Dataset excerpts:

——

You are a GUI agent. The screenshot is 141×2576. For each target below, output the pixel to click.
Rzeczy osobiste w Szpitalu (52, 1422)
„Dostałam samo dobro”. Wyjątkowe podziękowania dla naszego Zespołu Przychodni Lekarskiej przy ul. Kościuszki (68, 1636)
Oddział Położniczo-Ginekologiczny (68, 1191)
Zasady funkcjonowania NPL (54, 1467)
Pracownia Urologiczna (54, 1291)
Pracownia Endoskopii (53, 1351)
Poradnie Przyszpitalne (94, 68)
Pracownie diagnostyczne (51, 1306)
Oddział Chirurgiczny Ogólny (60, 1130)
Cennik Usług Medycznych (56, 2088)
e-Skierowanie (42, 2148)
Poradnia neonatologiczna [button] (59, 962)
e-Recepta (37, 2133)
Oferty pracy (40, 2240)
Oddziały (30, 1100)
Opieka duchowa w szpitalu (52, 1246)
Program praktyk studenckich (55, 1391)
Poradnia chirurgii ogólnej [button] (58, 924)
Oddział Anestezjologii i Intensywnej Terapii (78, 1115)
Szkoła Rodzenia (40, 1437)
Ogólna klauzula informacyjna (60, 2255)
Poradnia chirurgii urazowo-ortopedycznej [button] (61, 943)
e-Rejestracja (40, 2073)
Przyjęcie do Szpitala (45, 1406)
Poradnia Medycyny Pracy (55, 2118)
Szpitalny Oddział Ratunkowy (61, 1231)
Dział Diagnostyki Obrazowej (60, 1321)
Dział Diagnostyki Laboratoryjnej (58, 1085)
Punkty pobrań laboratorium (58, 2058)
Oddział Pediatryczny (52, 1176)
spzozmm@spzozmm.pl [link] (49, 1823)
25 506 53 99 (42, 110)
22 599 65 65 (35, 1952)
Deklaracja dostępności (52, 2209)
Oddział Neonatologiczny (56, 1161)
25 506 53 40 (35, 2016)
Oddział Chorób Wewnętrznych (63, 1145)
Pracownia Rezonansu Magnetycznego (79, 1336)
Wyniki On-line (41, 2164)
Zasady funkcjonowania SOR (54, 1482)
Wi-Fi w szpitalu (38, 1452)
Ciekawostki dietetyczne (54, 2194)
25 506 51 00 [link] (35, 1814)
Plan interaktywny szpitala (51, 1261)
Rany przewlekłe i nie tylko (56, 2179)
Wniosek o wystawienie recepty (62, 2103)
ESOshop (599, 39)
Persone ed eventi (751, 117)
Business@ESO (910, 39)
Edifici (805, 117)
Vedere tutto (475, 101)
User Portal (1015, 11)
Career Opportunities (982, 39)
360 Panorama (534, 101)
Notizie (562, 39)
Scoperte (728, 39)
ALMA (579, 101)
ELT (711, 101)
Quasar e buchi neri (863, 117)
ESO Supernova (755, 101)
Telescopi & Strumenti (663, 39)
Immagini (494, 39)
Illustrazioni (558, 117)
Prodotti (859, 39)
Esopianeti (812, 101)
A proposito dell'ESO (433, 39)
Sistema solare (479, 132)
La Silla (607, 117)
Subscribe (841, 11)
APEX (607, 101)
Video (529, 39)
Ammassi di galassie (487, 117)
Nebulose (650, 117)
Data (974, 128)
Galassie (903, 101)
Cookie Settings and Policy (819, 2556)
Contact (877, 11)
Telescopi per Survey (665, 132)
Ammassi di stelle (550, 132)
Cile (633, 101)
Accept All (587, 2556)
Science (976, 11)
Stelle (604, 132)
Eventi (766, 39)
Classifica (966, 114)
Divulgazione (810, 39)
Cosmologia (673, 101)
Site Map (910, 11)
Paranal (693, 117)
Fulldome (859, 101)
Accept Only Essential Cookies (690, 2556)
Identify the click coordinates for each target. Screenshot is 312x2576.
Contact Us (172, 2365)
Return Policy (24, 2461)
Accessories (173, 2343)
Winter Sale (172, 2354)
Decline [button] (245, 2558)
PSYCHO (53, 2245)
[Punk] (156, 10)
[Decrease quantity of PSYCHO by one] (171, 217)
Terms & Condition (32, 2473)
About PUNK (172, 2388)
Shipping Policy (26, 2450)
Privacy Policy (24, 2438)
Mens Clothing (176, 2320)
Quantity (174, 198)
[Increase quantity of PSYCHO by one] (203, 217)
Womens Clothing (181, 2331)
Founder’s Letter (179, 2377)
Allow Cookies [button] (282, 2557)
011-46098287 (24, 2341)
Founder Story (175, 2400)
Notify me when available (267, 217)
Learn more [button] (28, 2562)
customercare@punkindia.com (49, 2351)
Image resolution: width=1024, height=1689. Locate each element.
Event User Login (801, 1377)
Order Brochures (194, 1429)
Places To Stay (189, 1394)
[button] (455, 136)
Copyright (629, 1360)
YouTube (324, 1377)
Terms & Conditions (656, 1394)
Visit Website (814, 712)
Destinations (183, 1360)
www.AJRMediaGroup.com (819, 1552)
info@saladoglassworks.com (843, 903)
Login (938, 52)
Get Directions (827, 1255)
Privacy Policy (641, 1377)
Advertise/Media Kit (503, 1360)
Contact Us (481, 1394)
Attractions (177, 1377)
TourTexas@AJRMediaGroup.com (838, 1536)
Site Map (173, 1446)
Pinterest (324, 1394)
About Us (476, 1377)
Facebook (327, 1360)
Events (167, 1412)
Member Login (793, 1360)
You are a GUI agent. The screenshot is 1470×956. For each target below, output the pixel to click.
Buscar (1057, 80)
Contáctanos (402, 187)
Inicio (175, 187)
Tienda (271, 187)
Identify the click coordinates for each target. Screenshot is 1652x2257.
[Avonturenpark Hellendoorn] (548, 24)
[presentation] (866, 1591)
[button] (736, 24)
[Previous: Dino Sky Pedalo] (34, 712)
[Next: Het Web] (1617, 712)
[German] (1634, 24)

——

### How to complete this task
Write out each entry exactly, and omit nothing.

### Solution below
You are a GUI agent. The screenshot is 141×2576. For each target below, output the pixel to click.
Rzeczy osobiste w Szpitalu (52, 1422)
„Dostałam samo dobro”. Wyjątkowe podziękowania dla naszego Zespołu Przychodni Lekarskiej przy ul. Kościuszki (68, 1636)
Oddział Położniczo-Ginekologiczny (68, 1191)
Zasady funkcjonowania NPL (54, 1467)
Pracownia Urologiczna (54, 1291)
Pracownia Endoskopii (53, 1351)
Poradnie Przyszpitalne (94, 68)
Pracownie diagnostyczne (51, 1306)
Oddział Chirurgiczny Ogólny (60, 1130)
Cennik Usług Medycznych (56, 2088)
e-Skierowanie (42, 2148)
Poradnia neonatologiczna [button] (59, 962)
e-Recepta (37, 2133)
Oferty pracy (40, 2240)
Oddziały (30, 1100)
Opieka duchowa w szpitalu (52, 1246)
Program praktyk studenckich (55, 1391)
Poradnia chirurgii ogólnej [button] (58, 924)
Oddział Anestezjologii i Intensywnej Terapii (78, 1115)
Szkoła Rodzenia (40, 1437)
Ogólna klauzula informacyjna (60, 2255)
Poradnia chirurgii urazowo-ortopedycznej [button] (61, 943)
e-Rejestracja (40, 2073)
Przyjęcie do Szpitala (45, 1406)
Poradnia Medycyny Pracy (55, 2118)
Szpitalny Oddział Ratunkowy (61, 1231)
Dział Diagnostyki Obrazowej (60, 1321)
Dział Diagnostyki Laboratoryjnej (58, 1085)
Punkty pobrań laboratorium (58, 2058)
Oddział Pediatryczny (52, 1176)
spzozmm@spzozmm.pl [link] (49, 1823)
25 506 53 99 (42, 110)
22 599 65 65 (35, 1952)
Deklaracja dostępności (52, 2209)
Oddział Neonatologiczny (56, 1161)
25 506 53 40 (35, 2016)
Oddział Chorób Wewnętrznych (63, 1145)
Pracownia Rezonansu Magnetycznego (79, 1336)
Wyniki On-line (41, 2164)
Zasady funkcjonowania SOR (54, 1482)
Wi-Fi w szpitalu (38, 1452)
Ciekawostki dietetyczne (54, 2194)
25 506 51 00 [link] (35, 1814)
Plan interaktywny szpitala (51, 1261)
Rany przewlekłe i nie tylko (56, 2179)
Wniosek o wystawienie recepty (62, 2103)
ESOshop (599, 39)
Persone ed eventi (751, 117)
Business@ESO (910, 39)
Edifici (805, 117)
Vedere tutto (475, 101)
User Portal (1015, 11)
Career Opportunities (982, 39)
360 Panorama (534, 101)
Notizie (562, 39)
Scoperte (728, 39)
ALMA (579, 101)
ELT (711, 101)
Quasar e buchi neri (863, 117)
ESO Supernova (755, 101)
Telescopi & Strumenti (663, 39)
Immagini (494, 39)
Illustrazioni (558, 117)
Prodotti (859, 39)
Esopianeti (812, 101)
A proposito dell'ESO (433, 39)
Sistema solare (479, 132)
La Silla (607, 117)
Subscribe (841, 11)
APEX (607, 101)
Video (529, 39)
Ammassi di galassie (487, 117)
Nebulose (650, 117)
Data (974, 128)
Galassie (903, 101)
Cookie Settings and Policy (819, 2556)
Contact (877, 11)
Telescopi per Survey (665, 132)
Ammassi di stelle (550, 132)
Cile (633, 101)
Accept All (587, 2556)
Science (976, 11)
Stelle (604, 132)
Eventi (766, 39)
Classifica (966, 114)
Divulgazione (810, 39)
Cosmologia (673, 101)
Site Map (910, 11)
Paranal (693, 117)
Fulldome (859, 101)
Accept Only Essential Cookies (690, 2556)
Identify the click coordinates for each target. Screenshot is 312x2576.
Contact Us (172, 2365)
Return Policy (24, 2461)
Accessories (173, 2343)
Winter Sale (172, 2354)
Decline [button] (245, 2558)
PSYCHO (53, 2245)
[Punk] (156, 10)
[Decrease quantity of PSYCHO by one] (171, 217)
Terms & Condition (32, 2473)
About PUNK (172, 2388)
Shipping Policy (26, 2450)
Privacy Policy (24, 2438)
Mens Clothing (176, 2320)
Quantity (174, 198)
[Increase quantity of PSYCHO by one] (203, 217)
Womens Clothing (181, 2331)
Founder’s Letter (179, 2377)
Allow Cookies [button] (282, 2557)
011-46098287 (24, 2341)
Founder Story (175, 2400)
Notify me when available (267, 217)
Learn more [button] (28, 2562)
customercare@punkindia.com (49, 2351)
Image resolution: width=1024, height=1689. Locate each element.
Event User Login (801, 1377)
Order Brochures (194, 1429)
Places To Stay (189, 1394)
[button] (455, 136)
Copyright (629, 1360)
YouTube (324, 1377)
Terms & Conditions (656, 1394)
Visit Website (814, 712)
Destinations (183, 1360)
www.AJRMediaGroup.com (819, 1552)
info@saladoglassworks.com (843, 903)
Login (938, 52)
Get Directions (827, 1255)
Privacy Policy (641, 1377)
Advertise/Media Kit (503, 1360)
Contact Us (481, 1394)
Attractions (177, 1377)
TourTexas@AJRMediaGroup.com (838, 1536)
Site Map (173, 1446)
Pinterest (324, 1394)
About Us (476, 1377)
Facebook (327, 1360)
Events (167, 1412)
Member Login (793, 1360)
You are a GUI agent. The screenshot is 1470×956. For each target below, output the pixel to click.
Buscar (1057, 80)
Contáctanos (402, 187)
Inicio (175, 187)
Tienda (271, 187)
Identify the click coordinates for each target. Screenshot is 1652x2257.
[Avonturenpark Hellendoorn] (548, 24)
[presentation] (866, 1591)
[button] (736, 24)
[Previous: Dino Sky Pedalo] (34, 712)
[Next: Het Web] (1617, 712)
[German] (1634, 24)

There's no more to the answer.